##### 抜粋本文 #####
何故なら、基板表面に絶縁性の膜が在ると、探針との間
にトンネル電流が流れず、STMが顕微鏡としての機能
を発揮できず、微小凸部を形成すべき箇所を特定できな
くなるからである。上記絶縁性の膜は、例えば珪素基板
表面の極めて薄い自然酸化膜(大気中に放置しただけで
形成される)であってもトンネル電流が流れなくなって
しまう。
【0125】これに対し、原子間力顕微鏡(以下、AF
Mと称する。)を利用した微小凸部形成がHosakaらによ
って試みられた(Jpn. Appl. Phys. Vol.33(1994) pp.
L 1358〜L 1361)。これは、SiO2 からなり猛禽類の
嘴に似た形状を呈するカンチレバー(片持ち梁)に金を
被覆し、表面に酸化層を有する珪素基板に上記カンチレ
バーを接触させ、金の被覆層と珪素基板との間に酸化層
を介して電界を生ぜしめ、これによって金原子の電界蒸
発を起こさせて酸化層上に金の微小凸部を形成するもの
である。これは、AFMを利用することにより、絶縁性
の表面層上にも電界蒸発を利用した微小凸部の形成が可
能であることを示すものである。
【0126】然し、この方法では、基板表面が導電性で
ある場合は、電界が発生せず(電圧を印加しても、基
体、カンチレバー間が電気的に導通するため)、STM
とは異なり、金属や半導体上には微小凸部形成のような
加工が行えないという欠点がある。
【0127】本発明者は、AFMに対して検討を重ねた
結果、AFMを利用して、前述したSTMによると同様
の極微小構造を絶縁性表面層上にも形成することに成功
した。
【0128】最初に、AFMの原理について説明する。
AFMでは、ピエゾ素子上に試料を固定し、試料をZ軸
方向に移動させて探針に近付け、試料表面の原子と探針
先端の原子との間に引力又は斥力を発生させる。この原
子間の引力又は斥力をピエゾ素子に作用させて電気信号
として出力させながらピエゾ素子によって試料をX軸方
向、Y軸方向に走査させ、これらの制御信号と前記電気
信号とに基づいて試料の表面状態を観察する。
【0129】AFMによる観察には次のような方法があ
る。試料をピエゾ素子上に固定し、探針を支持するカン
チレバーを振動させながらピエゾ素子をZ軸方向に移動
させ、試料を探針に近付けて試料を探針で叩くように
し、探針の振幅を減衰させる。そして、ピエゾ素子を駆
動させて試料をX軸方向、Y軸方向に走査させながら、
探針の振幅の減衰量が一定になるようにピエゾ素子によ
って試料表面のZ軸方向の位置を制御する。ピエゾ素子
の上記X軸方向、Y軸方向、Z軸方向の制御信号に基づ
いて試料表面の三次元イメージを描くことができる。こ
の方法は、タッピングモードAFMと呼ばれ、米国Digi
tal Instruments 社で開発された方法である。
【0130】次に、AFMを用いての極微小構造の形成
の要領について説明する。図11は、この例において極微
小構造製造に使用した装置の概要を示す概略斜視図であ
る。この装置は、微小構造製造のための手段をAFMに
付加してなるものである。
##### 提供データ #####
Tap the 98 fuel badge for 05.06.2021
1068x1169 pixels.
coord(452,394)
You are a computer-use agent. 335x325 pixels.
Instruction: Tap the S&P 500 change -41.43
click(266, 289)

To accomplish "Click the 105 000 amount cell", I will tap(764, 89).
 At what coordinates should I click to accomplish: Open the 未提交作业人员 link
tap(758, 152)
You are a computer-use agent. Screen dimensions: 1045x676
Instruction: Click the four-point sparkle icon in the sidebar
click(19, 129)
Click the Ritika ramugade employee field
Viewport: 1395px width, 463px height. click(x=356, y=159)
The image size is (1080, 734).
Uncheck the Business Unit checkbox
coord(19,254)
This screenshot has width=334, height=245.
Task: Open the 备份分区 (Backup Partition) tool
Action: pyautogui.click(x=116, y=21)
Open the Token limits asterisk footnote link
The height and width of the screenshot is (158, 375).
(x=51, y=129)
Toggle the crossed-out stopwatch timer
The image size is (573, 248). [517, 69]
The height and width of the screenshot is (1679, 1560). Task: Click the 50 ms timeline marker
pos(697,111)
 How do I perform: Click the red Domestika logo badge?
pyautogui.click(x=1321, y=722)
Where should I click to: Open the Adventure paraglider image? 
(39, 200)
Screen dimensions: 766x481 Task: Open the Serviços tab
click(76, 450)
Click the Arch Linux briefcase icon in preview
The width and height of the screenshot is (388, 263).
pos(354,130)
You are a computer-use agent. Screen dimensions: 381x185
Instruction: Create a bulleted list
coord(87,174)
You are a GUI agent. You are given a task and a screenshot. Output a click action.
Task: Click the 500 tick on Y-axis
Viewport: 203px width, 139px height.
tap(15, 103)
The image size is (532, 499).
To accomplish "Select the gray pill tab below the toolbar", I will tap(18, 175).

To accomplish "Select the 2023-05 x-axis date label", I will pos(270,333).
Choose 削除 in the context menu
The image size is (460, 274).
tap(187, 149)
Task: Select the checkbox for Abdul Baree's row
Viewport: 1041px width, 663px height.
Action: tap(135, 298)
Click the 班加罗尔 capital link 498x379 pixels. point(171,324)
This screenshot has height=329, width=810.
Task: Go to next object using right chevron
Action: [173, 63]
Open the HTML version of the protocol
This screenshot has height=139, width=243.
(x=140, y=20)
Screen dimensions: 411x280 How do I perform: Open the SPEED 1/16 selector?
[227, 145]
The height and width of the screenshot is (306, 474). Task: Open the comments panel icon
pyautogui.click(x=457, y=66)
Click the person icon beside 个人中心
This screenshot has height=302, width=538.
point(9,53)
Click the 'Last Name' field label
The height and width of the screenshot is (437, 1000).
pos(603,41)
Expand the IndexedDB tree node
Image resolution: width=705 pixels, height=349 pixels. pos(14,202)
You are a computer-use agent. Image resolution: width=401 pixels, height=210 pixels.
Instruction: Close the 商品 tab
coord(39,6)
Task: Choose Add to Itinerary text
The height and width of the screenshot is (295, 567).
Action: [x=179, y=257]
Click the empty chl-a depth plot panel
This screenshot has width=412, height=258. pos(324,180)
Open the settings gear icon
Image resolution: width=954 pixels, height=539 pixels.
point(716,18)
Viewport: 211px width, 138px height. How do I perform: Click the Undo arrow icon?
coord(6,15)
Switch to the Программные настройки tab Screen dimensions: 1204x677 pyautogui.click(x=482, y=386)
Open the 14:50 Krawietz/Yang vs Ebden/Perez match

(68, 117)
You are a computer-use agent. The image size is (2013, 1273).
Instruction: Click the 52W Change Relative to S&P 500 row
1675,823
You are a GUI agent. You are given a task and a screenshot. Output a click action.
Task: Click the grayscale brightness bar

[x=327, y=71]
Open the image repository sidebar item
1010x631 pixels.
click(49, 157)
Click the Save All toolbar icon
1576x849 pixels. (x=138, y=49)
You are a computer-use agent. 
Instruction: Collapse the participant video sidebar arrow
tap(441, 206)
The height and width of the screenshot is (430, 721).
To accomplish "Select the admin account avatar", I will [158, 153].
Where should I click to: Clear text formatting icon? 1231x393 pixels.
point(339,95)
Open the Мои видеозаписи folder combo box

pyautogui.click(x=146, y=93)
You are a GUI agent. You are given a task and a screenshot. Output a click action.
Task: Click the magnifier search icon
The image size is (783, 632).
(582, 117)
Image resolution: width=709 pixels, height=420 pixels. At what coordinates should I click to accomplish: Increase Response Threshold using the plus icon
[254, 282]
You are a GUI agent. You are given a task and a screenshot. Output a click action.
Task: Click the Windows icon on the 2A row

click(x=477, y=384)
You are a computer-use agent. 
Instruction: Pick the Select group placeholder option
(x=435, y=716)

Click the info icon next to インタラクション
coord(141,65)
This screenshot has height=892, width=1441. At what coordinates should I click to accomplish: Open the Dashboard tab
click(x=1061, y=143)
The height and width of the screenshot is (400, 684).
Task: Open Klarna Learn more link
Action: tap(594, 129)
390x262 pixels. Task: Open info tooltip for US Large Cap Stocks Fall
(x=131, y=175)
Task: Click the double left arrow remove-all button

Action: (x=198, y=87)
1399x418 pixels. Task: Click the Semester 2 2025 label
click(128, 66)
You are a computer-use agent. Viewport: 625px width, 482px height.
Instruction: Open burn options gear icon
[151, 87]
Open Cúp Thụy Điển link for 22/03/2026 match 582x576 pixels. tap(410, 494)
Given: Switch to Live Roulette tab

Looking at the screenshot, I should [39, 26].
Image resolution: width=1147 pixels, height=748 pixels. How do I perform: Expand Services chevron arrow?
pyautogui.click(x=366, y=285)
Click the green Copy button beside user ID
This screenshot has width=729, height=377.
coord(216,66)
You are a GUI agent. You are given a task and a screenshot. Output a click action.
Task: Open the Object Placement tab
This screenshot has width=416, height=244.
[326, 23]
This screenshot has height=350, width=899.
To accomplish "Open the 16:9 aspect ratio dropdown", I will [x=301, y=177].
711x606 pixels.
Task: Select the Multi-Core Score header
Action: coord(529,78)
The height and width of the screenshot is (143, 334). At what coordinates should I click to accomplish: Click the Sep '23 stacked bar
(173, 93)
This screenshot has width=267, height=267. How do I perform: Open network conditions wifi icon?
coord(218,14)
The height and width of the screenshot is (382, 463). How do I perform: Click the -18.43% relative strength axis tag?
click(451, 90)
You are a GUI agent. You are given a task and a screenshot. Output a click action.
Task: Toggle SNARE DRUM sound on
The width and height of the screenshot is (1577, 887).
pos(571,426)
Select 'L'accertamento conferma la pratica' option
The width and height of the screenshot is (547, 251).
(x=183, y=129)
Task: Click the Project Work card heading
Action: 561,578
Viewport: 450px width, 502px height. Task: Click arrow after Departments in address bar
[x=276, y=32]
#####
## [取り組む問題]
1. 抜粋によると、Hosakaらの方法では金属や半導体の上に微小凸部のような加工ができない。その理由を1〜3文で説明せよ。
2. 抜粋の一部を書き写せ。「L 1358〜L 1361)。これは、SiO2」という語句のあるところから始め、「加工が行えないという欠点がある。」まで写したら止めること。
データを使わなくても解ける。

## [この練習の解答]
1. 基板表面が導電性だと、電圧を印加しても基体とカンチレバーの間が電気的に導通してしまい、電界が発生しないからである。電界が生じないため、金属や半導体の上には微小凸部形成のような加工が行えない。

2.
L 1358〜L 1361)。これは、SiO2 からなり猛禽類の
嘴に似た形状を呈するカンチレバー(片持ち梁)に金を
被覆し、表面に酸化層を有する珪素基板に上記カンチレ
バーを接触させ、金の被覆層と珪素基板との間に酸化層
を介して電界を生ぜしめ、これによって金原子の電界蒸
発を起こさせて酸化層上に金の微小凸部を形成するもの
である。これは、AFMを利用することにより、絶縁性
の表面層上にも電界蒸発を利用した微小凸部の形成が可
能であることを示すものである。
【0126】然し、この方法では、基板表面が導電性で
ある場合は、電界が発生せず(電圧を印加しても、基
体、カンチレバー間が電気的に導通するため)、STM
とは異なり、金属や半導体上には微小凸部形成のような
加工が行えないという欠点がある。